从 R 中的文本变量中删除自定义词
Removing Custom Words From Text Variables in R
我有如下所示的数据集:
dat <- data.frame(ID=c(1,2,3,4,5),ADDRESS=c("EAST SS BLVD","SOUTH AA STREET","XX EAST ST","ZZ NORTH ROAD","WEST TR TRAIL"))
> dat
ID ADDRESS
1 1 EAST SS BLVD
2 2 SOUTH AA STREET
3 3 XX EAST ST
4 4 ZZ NORTH ROAD
5 5 WEST TR TRAIL
我想删除地址中不在我想要的单词列表中的所有详细信息。我正在使用以下不正确且无法正常工作的代码。

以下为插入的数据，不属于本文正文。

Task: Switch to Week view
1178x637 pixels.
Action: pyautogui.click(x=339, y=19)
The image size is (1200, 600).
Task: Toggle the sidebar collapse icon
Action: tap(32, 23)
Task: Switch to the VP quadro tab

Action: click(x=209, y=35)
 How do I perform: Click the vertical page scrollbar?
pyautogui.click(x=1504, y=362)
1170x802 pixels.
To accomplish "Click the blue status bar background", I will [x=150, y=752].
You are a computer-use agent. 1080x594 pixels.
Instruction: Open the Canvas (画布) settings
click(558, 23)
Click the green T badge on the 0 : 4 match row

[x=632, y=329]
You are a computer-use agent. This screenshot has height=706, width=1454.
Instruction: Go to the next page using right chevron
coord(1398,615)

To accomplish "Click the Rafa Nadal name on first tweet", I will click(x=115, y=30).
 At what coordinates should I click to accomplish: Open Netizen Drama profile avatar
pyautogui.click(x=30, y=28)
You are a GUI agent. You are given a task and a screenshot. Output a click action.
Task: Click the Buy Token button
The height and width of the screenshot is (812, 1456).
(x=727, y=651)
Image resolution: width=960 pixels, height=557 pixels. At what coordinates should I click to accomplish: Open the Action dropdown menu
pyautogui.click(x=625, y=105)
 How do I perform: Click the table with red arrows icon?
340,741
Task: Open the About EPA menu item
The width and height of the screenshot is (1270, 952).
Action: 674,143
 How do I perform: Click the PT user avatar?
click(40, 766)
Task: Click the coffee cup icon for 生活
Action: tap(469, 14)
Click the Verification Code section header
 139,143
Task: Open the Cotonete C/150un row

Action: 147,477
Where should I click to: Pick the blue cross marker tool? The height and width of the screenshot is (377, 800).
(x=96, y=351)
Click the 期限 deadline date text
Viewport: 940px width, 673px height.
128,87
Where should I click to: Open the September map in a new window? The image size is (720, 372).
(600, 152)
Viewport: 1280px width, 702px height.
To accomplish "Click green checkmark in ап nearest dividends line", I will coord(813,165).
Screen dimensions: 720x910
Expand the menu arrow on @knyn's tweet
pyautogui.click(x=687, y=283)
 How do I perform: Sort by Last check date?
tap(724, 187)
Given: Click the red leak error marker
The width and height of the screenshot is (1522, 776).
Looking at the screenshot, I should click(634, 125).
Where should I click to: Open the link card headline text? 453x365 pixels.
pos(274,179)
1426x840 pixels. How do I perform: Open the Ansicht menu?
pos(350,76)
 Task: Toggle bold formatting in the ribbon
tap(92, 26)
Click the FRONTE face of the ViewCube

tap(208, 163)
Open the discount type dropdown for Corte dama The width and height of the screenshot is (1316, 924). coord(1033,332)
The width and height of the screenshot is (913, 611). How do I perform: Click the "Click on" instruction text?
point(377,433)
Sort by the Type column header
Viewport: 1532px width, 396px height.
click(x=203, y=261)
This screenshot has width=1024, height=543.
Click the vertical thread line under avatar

dat$FEATURE <- gsub("^[(BLVD)|(BOULEVARD)|(DRIVE)|(DR)|(ROAD)|(RD)|(PL)|(PLACE)
|(SL)|(CIRCLE)|(CT)|(COURT)|(WY)|(WAY)|(ST)|(STREET)|(AVE)
|(AVENUE)|(PKWY)|(WAY)|(PARKWAY)|(LN)|(LANE)|(HWY)|(HIGHWAY)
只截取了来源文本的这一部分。